We envy not the clods of earth who can see no form nor comeliness in Zee's mind. Mind, indeed! those who know her best doubt whether she has one, and to such her mind is a sealed book; yet hers is no barren soul: she is open to impressions, though not to instruction, as then imparted. As shaggy without and within as a Shetland pony, she is a forlorn hope to herself and to her friends, who can make nothing of the inexplicable girl of the untamable soul. Put on her mettle, she goes great lengths, yet an instinctive sense of right pulls her up, so that she is not more often betrayed into youthful excesses than are her more proper sisters, who make a smooth path to their feet by smilingly accepting all things as they are. Whereas Zee's path page 8 is strewn with sharp flints, which she fretfully hurls at others because they cut her own feet; yet would she not knowingly set foot upon a worm. Her one fault to the artificial is, that she has more faith in herself than in others; nevertheless, the shrine at which she offers sacrifice is as shapeless and ruthless as an Indian's. Singular in all she says and does, she is seasonable in nothing, yet asks to be appreciated as she is, without a hope of being understood, because of a prevailing disingenuous-ness, against which her fiery young soul revolts with fierce impatience. Defiance flashing in her eye and attitude, nothing shapes itself to her liking, and she bows to conventionalism with ill grace, provoking hostility, instead of winning love. “Dunce” though she was, had she been less intractable she would have doubtless received more consideration at the hands of all.

Because soulless children are easily managed, parents elect to have their children as much alike as peas in a pod; an ignoble self-love, as deep-rooted as virulent, refusing to die to self sufficiently to make variety welcome. And it is unthankful work to disturb conventionalism's despotic sway; men of little faith look with evil eye on the angel that agitates the pool; yet are myriads of the mentally impotent now waiting for the troubling of the waters of a higher, truer, life for youth and age; into which waters they will presently plunge and bring up gems from the ocean of thought, Living seed shall never die, however slow of growth.

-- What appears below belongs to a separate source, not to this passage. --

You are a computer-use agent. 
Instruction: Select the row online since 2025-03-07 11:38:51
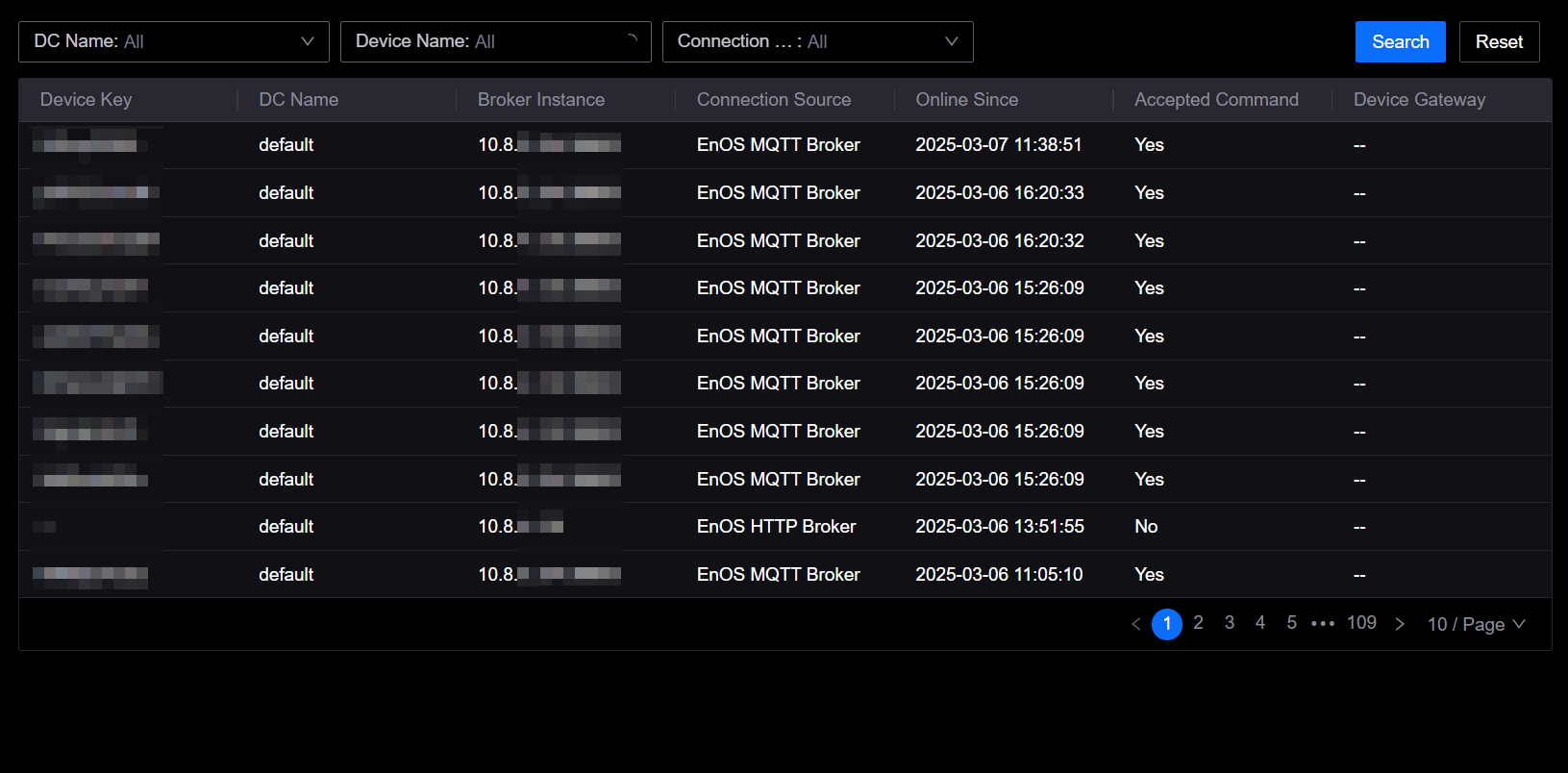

Sow it broadcast! the fertilising sun and shower shall produce its harvest of rich fruit.

Zee did not make herself; God knows what he is about; the twists and curls of character, so hateful to the superficial, are wisely intwined; so excellent, indeed, that it were unwise to rule off the irregularities; the very knots are beautiful when polished, and in the polishing of them the child who is to carve his own niche in the temple of life will need the encouragement of warmest sympathy. And there are so few, even at this hour, able to discriminate between the child who can learn but will not, and the child page 9 who would learn but cannot, that the latter is too often sadly persecuted.

Take heart of grace, little dunce, wherever thou art; let not discouragement's icy touch congeal the warm current of thy blood and give thee heart-sickness. Use thy brains, child; look at life with wide-open eyes; ask the reason why of everything, and above all think—think earnestly about what thou art doing and find out the best way of doing it; then, though books be a dead language to thee, other and better knowledge than is possessed by the majority of men shall furnish that upper story of thine. With thine every sense alive to heaven's beauties and earth's deformities thou canst not glide down stream, as do others, singing to thyself sweet lullaby; in the yet future thy forceful nature shall help to dethrone the despot “custom,” whose senseless denomination blocks the path of progress more hopelessly than do the snowy Alps. “Custom”e.g., unreasoning self-love, makes our hoards of thought and of things so entirely our own, that we stand by error and retard truth, to the sacrifice of all which should be most precious. But be not daunted, little Zee; thou aimest at too much, little ant, thy one grain of corn is burden too heavy for thee still; do well thy work, and thou shalt hearten some weary one plodding life's thorny highway, thorniest always to those whom the gentle Shepherd takes into his special training.